Liver Disease: A Paradigm for Understanding Environment-Epigenome Interaction
Hepatocellular carcinoma (HCC) is a leading cause of cancer-related death worldwide and is one of the few tumor types whose incidence is increasing in the United States. Unlike many cancers, the predisposing risk factors for most HCC cases are known, with chronic alcoholism, hepatitis B and C viral infection, and more recently metabolic syndrome driven by obesity accounting for most cases worldwide. In addition, HCC has a long clinical course and a well-defined precancerous progression. Many of the changes that occur in hepatocytes during the long preneoplastic phase of liver disease leading to cirrhosis appear to be epigenetic rather than genetic in nature. This observation likely reflects the known role of the epigenome as an interface with the environment. Insults such as alcohol abuse first alter the epigenome, leading to maladaptive changes in gene expression that promote further epigenetic, and eventually, genetic damage. Alterations in immune cell activation and the extracellular milieu in the liver also likely contribute.
Studies in the Epigenetic Etiology of Human Disease Laboratory focus on roles for the DNA epigenetic marks in HCC initiation and progression, as well as how these agents deregulate enhancer function and create aberrant epigenetic states consistent with an elevated risk of cancer formation. Epigenetic marks and expression patterns are interrogated across the entire genome of primary human liver disease samples and cell line models. This data is related to patient clinical-pathological data available and to cell culture model systems using primary and immortalized human hepatocytes.
Our previous results indicate that DNA methylation changes during liver disease progression are robust; some are common to all environmental exposures, while others appear to be unique to one exposure. This suggests that these agents act in distinct ways to promote HCC via the epigenome. To further understand how epigenetic changes drive liver disease and HCC and to be able to distinguish between changes that are drivers and those that are passengers or late-stage events, the laboratory is investigating spatial epigenetic heterogeneity within diseased and neoplastic regions of the liver. To accomplish this, we use whole livers obtained through liver transplant for end-stage liver disease or early HCC, sample throughout the 3D structure of the tissue, and examine DNA methylation and transcriptional heterogeneity. Findings are correlated with clinical data, gene expression and immunostaining and used in phyloepigenetic analyses to define epigenetic changes acting as early driving events.

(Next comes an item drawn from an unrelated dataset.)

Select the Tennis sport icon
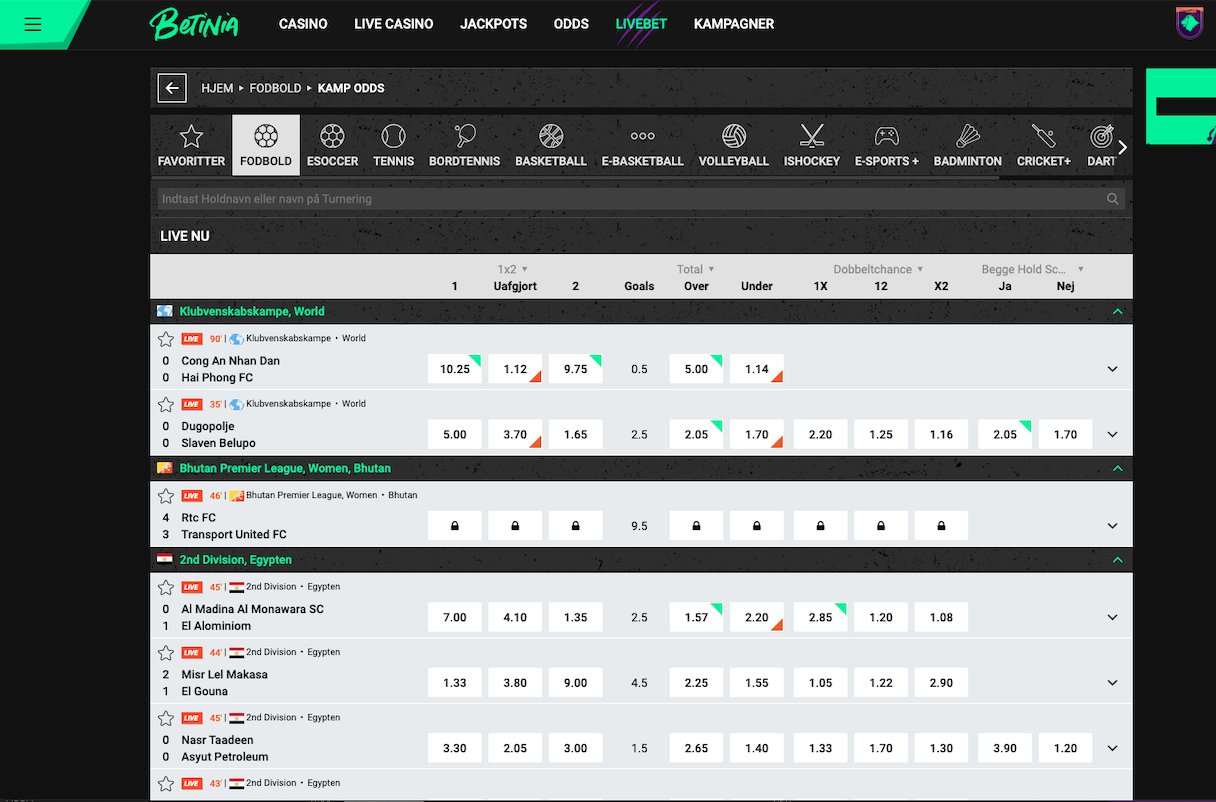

Such analyses are expected to yield novel HCC driver events, new therapeutic targets and potentially early disease biomarkers.
The laboratory is also developing novel cell culture models to understand the long-term ramifications of chronic hepatitis C virus (HCV) infection of the liver, followed by cure with the direct-acting antiviral drugs that became available in 2011. While viral cure is now highly efficient and long-term risk of HCC driven by HCV infection is reduced, it is not eliminated, necessitating long-term screening of patients. Using models of HCV infection and viral clearance in cell culture, we aim to understand how the virus alters the epigenome, the role of innate immune pathways, and how the epigenome and cellular growth phenotypes respond to viral clearance. Our longer-term goal is to identify ways to further reduce cancer risk in individuals cured of chronic HCV infection.
Given the poor prognosis of people with HCC, driven in part by therapy resistance and late stage of diagnosis, long-term project goals include development of noninvasive tests for human liver disease using DNA methylation markers, to permit early detection and treatment. In addition, it is anticipated that elucidating the role of DNA epigenetic marks in HCC will provide new therapeutic targets for this deadly disease.